== Record excerpts

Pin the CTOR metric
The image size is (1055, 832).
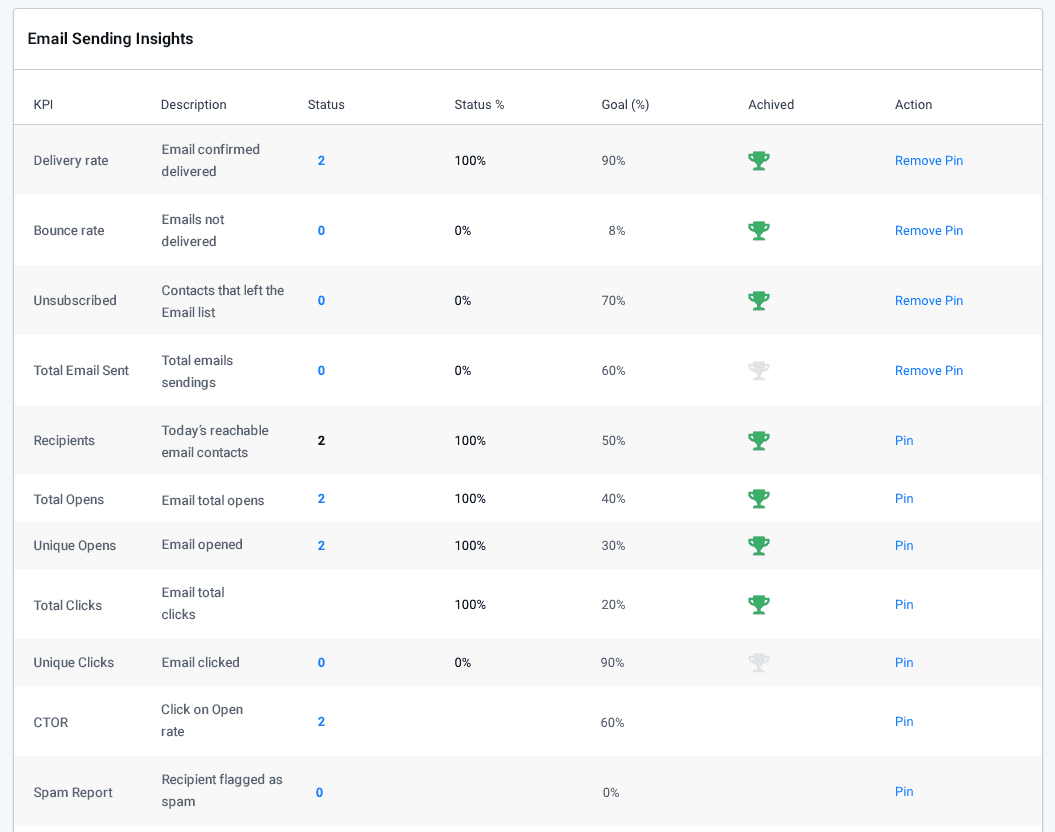pyautogui.click(x=904, y=721)

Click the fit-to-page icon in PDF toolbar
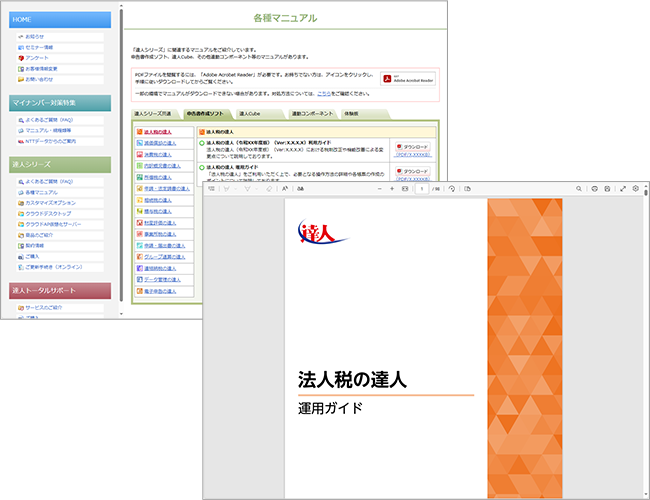click(x=405, y=188)
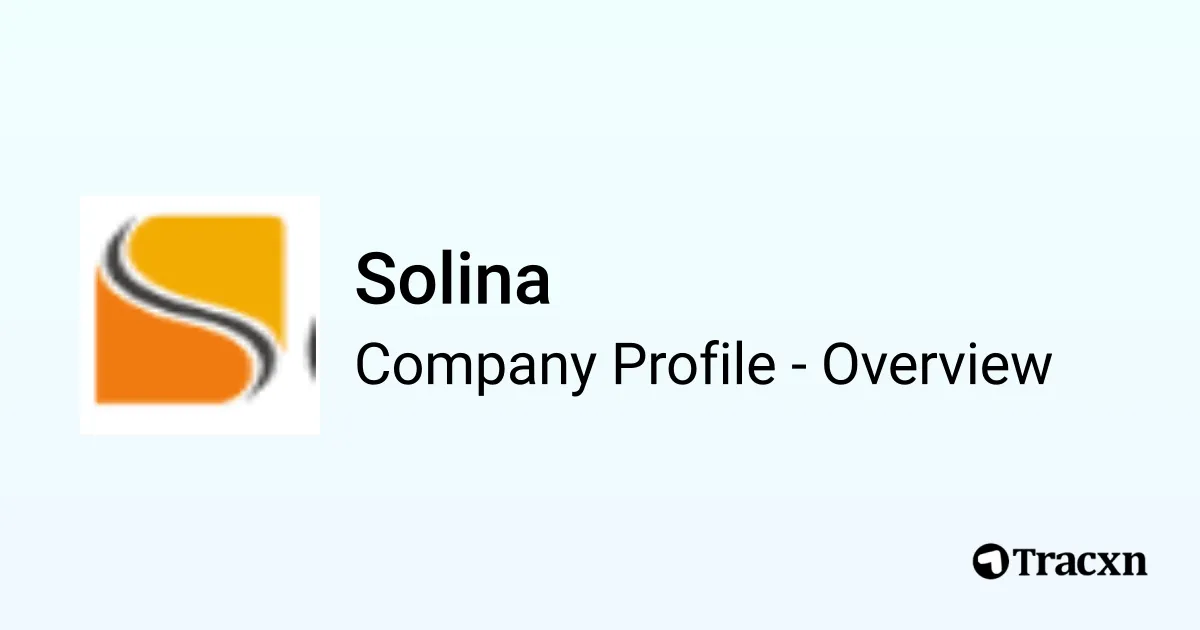Click the dark cropped shape at logo's right edge
Screen dimensions: 1200x630
point(311,350)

====

Directions for this task: Please reproduce nothing but the lines from the one containing "The image size is (1055, 832)." through the closing line of the listing, retyped word for word, pictures excluded.

Final answer:
The image size is (1055, 832).
pyautogui.click(x=904, y=721)

Click the fit-to-page icon in PDF toolbar
click(x=405, y=188)
Click the dark cropped shape at logo's right edge
Screen dimensions: 1200x630
point(311,350)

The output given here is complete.